Dalam proses pelaksanaannya PINUS SulSel berkolaborasi dengan Kesatuan Pemangkuan Hutan (KPH) dan Fakultas Kehutanan Universitas Muslim Maros (UMMA). Pembagian sumberdaya dalam program ini dilakukan secara terstruktur sesuai dengan peran masing – masing pihak. PINUS Sulsel bertanggung jawab atas perencanaan dan pelaksanaan program, termasuk penyediaan bibit serta pendampingan kelompok dalam setiap tahapannya. KPH, sebagai pemegang kewenangan atas wilayah hutan, berperan dalam memberikan penyuluhan serta pendampingan teknis guna memastikan keberhasilan rehabilitasi lahan. Sementara itu, UMMA berkontribusi dalam aspek penelitian dan pendidikan dengan memberikan analisis mendalam serta kajian akademik yang mendukung efektivitas program secara berkelanjutan.

Direktur PINUS SulSel, Syamsudin Awing, menegaskan komitmen para pihak dalam memastikan keberhasilan program rehabilitasi hutan. “Kami menargetkan persentase keberhasilan tumbuh pohon mencapai 90%. Monitoring akan terus dilakukan untuk memastikan keberlanjutan program ini,” ujarnya. Selain upaya pemantauan rutin, akan dilakukan evaluasi kondisi tanaman serta pendampingan kepada masyarakat agar teknik penanaman dan perawatan dapat berjalan optimal. Harapannya, program ini tidak hanya berkontribusi pada peningkatan kualitas lingkungan melalui rehabilitasi hutan, tetapi juga memberikan dampak ekonomi yang nyata bagi petani Perhutanan Sosial (PS). 

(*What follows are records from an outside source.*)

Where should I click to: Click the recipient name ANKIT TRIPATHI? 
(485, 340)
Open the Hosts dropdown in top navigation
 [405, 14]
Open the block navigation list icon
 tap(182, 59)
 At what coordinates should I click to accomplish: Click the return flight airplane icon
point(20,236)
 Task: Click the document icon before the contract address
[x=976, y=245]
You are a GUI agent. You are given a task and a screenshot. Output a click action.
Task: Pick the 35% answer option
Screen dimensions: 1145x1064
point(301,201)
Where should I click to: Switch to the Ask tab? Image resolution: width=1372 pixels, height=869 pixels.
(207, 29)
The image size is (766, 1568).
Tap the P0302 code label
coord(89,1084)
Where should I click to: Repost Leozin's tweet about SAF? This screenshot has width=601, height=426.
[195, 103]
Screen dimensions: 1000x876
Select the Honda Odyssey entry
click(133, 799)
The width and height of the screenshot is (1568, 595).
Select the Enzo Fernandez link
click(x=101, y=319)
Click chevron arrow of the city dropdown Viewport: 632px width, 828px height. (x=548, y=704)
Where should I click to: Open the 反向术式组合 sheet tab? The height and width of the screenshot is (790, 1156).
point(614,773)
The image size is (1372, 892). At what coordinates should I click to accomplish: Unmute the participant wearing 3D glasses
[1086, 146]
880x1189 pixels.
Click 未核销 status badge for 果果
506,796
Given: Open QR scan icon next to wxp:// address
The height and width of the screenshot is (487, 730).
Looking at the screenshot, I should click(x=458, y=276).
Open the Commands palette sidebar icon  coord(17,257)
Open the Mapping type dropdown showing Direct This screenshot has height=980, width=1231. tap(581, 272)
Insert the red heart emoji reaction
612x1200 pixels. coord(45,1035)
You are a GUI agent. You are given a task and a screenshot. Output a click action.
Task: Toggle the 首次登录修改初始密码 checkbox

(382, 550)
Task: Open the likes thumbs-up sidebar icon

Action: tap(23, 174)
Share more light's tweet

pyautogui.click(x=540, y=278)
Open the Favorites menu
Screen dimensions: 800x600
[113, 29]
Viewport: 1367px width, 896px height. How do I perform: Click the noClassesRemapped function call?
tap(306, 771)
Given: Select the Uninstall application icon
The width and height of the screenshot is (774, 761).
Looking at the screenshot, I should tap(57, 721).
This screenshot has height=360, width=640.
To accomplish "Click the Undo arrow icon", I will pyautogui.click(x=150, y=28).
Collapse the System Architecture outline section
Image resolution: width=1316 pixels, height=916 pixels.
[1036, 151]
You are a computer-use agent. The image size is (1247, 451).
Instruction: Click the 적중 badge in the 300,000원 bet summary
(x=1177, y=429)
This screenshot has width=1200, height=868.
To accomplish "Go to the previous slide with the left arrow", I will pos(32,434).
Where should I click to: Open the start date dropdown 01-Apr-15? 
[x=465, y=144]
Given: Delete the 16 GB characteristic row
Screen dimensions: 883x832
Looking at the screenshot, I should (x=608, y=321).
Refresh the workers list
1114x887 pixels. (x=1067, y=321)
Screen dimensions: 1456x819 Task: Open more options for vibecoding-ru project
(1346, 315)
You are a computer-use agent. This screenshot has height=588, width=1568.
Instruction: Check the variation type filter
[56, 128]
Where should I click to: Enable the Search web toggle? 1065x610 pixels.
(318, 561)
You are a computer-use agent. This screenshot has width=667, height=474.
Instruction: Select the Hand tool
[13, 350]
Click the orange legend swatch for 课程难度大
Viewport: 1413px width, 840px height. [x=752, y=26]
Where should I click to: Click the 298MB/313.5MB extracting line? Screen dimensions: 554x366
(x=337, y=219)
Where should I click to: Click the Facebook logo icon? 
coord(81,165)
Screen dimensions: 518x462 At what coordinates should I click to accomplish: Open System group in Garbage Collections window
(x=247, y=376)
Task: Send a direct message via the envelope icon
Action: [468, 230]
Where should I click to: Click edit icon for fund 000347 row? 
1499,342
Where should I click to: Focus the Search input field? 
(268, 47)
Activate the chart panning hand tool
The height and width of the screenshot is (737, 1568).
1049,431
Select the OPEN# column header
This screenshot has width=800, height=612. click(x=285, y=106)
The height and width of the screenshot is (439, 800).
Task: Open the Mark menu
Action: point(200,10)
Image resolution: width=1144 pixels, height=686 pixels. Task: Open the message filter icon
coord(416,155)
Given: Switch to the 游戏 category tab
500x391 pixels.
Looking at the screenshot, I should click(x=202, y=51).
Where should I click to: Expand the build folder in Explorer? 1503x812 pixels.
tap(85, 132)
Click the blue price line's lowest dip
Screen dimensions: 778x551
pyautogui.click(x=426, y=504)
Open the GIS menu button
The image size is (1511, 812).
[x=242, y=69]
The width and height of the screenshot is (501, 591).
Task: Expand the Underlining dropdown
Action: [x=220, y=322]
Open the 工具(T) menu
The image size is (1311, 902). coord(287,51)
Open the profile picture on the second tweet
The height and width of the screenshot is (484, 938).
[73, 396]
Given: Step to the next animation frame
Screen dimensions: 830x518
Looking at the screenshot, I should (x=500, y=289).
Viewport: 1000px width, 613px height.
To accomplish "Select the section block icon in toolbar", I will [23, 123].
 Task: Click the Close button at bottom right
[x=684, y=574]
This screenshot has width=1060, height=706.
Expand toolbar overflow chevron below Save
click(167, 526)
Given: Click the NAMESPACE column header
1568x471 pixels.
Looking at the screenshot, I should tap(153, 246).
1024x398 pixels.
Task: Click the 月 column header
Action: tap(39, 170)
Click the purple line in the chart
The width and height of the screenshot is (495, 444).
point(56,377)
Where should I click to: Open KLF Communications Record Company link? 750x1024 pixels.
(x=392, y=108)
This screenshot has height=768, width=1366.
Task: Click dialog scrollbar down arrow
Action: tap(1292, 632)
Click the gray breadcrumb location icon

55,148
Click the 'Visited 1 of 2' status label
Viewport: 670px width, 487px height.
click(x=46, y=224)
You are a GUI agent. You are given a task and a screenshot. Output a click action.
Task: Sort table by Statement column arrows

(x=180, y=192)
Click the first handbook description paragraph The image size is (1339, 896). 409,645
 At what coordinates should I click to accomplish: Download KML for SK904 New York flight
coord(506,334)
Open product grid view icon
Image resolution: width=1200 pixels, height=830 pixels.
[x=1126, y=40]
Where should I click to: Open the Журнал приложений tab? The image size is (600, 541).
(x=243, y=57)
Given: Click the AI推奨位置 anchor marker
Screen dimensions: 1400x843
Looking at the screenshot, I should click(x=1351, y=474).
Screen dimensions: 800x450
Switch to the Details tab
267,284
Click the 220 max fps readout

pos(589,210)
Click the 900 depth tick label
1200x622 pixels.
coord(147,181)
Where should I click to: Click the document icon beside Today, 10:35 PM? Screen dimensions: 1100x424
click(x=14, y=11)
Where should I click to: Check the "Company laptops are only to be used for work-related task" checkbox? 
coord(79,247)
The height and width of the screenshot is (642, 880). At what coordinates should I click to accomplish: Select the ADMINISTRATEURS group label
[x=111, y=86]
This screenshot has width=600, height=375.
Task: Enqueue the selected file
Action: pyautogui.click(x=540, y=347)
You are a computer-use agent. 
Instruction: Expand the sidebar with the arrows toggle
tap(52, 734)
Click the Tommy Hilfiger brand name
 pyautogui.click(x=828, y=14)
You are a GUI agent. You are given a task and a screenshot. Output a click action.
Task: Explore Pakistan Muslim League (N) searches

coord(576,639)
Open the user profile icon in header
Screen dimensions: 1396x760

Salah satu potensi yang didorong adalah Pemanfaatan Hasil Hutan Bukan Kayu (HHBK), seperti produksi dan pengolahan gula aren. Dengan pendekatan ini, diharapkan masyarakat dapat memperoleh sumber pendapatan yang lebih berkelanjutan, sekaligus menjaga kelestarian hutan sebagai aset jangka panjang.